问题
Short version:
If I have a stemmed word:Say 'comput' for 'computing', or 'sugari' for 'sugary'
Is there a way to construct it's closest noun form?That is 'computer', or 'sugar' respectively
Longer version:
I'm using python and NLTK, Wordnet to perform a few semantic similarity tasks on a bunch of words.
I noticed that most sem-sim scores work well only for nouns, while adjectives and verbs don't give any results.
Understanding the inaccuracies involved, I wanted to convert a word from its verb/adjective form to its noun form, so I may get an estimate of their similarity (instead of the 'NONE' that normally gets returned with adjectives).
I thought one way to do this would be to use a stemmer to get at the root word, and then try to construct the closest noun form of that root.

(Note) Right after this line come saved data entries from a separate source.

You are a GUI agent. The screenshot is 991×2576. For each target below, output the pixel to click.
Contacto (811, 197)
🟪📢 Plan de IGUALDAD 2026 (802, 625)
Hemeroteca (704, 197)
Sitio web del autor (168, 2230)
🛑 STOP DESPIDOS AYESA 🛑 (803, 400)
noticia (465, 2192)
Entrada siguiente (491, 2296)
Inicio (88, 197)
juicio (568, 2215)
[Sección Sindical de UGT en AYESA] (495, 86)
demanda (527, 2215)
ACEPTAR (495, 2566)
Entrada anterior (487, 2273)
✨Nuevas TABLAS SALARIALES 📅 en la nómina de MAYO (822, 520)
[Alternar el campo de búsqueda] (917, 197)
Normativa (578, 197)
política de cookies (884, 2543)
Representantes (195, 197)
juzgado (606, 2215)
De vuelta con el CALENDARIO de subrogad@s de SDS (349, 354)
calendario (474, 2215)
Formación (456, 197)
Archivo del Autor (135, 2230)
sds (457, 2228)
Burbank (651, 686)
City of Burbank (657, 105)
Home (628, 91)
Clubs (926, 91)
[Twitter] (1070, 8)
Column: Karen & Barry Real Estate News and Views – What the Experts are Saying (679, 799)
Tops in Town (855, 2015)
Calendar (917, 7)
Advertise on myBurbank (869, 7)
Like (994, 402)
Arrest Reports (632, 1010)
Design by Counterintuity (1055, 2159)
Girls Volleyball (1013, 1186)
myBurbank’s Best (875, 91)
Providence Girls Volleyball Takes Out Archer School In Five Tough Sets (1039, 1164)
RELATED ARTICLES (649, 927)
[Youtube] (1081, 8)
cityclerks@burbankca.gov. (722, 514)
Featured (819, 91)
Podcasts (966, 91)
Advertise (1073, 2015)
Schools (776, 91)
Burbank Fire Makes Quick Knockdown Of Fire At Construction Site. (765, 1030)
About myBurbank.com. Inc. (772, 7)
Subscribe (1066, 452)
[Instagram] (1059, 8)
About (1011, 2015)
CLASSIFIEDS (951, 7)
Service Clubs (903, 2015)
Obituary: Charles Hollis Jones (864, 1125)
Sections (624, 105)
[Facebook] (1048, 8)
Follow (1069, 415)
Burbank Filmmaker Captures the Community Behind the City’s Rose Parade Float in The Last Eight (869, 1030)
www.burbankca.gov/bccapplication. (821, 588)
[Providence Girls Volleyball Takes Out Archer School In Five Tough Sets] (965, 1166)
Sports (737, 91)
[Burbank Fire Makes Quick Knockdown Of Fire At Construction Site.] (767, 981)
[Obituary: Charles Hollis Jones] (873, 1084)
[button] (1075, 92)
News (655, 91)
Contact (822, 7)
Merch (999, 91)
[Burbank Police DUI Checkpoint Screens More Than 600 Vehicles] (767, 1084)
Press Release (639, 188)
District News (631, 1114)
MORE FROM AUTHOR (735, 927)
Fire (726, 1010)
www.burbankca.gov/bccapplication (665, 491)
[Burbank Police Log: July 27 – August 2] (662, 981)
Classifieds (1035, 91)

George-Bogdan Ivanov's algorithm from here works pretty well. I wanted to try alternative approaches. Is there any better way to convert a word from adjective/verb form to noun form?
回答1:
You might want to look at this example:
>>> from nltk.stem.wordnet import WordNetLemmatizer
>>> WordNetLemmatizer().lemmatize('having','v')
'have'
(from this SO answer) to see if it sends you in the right direction.
回答2:
First extract all the possible candidates from wordnet
synsets.
Then use difflib
to compare the strings against your target stem.
>>> from nltk.corpus import wordnet as wn
>>> from itertools import chain
>>> from difflib import get_close_matches as gcm
>>> target = "comput"
>>> candidates = set(chain(*[ss.lemma_names for ss in wn.all_synsets('n') if len([i for i in ss.lemma_names if target in i]) > 0]))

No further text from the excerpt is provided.